Open Access Week Guest Blog: Zaffie Cox, School of Psychology

Coffee

It’s 11am and I’m already a few coffees deep.  I’m on the hunt for what is clearly the most important paper I will ever read in my whole life (but maybe that’s the coffee talking, who knows).

Yesterday I stumbled across an obscure line of theoretical reasoning that is going to revolutionise my PhD and push my work into the stratosphere, and all the detail is going to be expertly laid out in the paper I am currently hunting. The paper is from the early 90’s, published in a journal I’ve never heard of, so… Library Search here I come…! Except it’s not there. The University of Kent does not subscribe to that journal, or that particular part of that particular database. A friendly flashing sign says I can pay a small fee of a trillion dollars to accesses the paper if I want to – I don’t. My PhD returns to its previous humdrum existence, as I persuade myself that the paper in question probably wouldn’t have led to a Nobel Prize anyhow (caffeine really seems to fire up my imagination, they don’t even have a Nobel Prize in Psychology…).

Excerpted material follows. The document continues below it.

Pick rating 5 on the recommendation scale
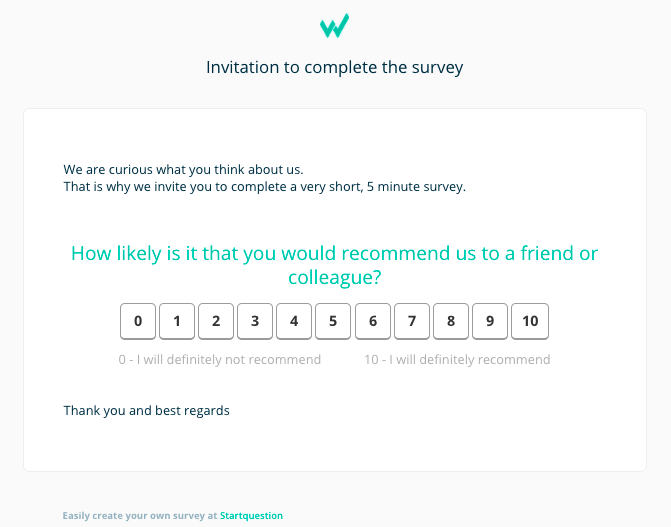Image resolution: width=671 pixels, height=527 pixels. click(x=333, y=321)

When I was approached about writing a blog post about the importance of Open Access to research students, I had to stop and think about it. I have definitely hit the Library Search brick wall on many occasions, it can be deeply frustrating – especially when you feel like you are on a research roll that may (but most likely won’t) lead to a research breakthrough. But my use of different Open Access sources is now so second nature that it no longer occurs to me that I am using it. I am aware that the University invests a huge amount of money every year in order for researchers to access a raft of fantastic journals and databases, but more and more I find myself moving away from Library Search into Open Access realms. The two main categories of Open Access articles, (Gold – the published paper from the publisher, Green – pre-publication manuscripts for published papers), have opened up the chances of accessing otherwise unavailable sources.

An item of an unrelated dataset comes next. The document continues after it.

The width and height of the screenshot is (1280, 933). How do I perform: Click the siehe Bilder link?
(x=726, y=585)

My research sometimes skirts the edges of clinical and medicinal approaches to the brain and has therefore lead me to medical journals, many of which the University does not subscribe to. I completely understand this, we do not (yet) have a medical school that would necessitate access to medical journals and funds for such subscriptions are far from limitless. These days I am just as likely to find articles through Google Scholar or Research Gate as on Library Search. As a researcher, open access it has allowed me to delve into new and interesting nooks of research that would have otherwise remained a mystery to me. As such, I think that open access is helping researchers from all disciplines break down disciplinary boundaries that have previously been reinforced by the information-selective power of resource budgets and executive decision making. I can only hope that this trend in open access information and publication continues and that more becomes available in Gold Standard, as otherwise much of our understanding will come from (technically) un-peer reviewed sources. In short, though it may not ever lead to a Nobel Prize, open access has made my research more interesting, more nuanced and more relevant.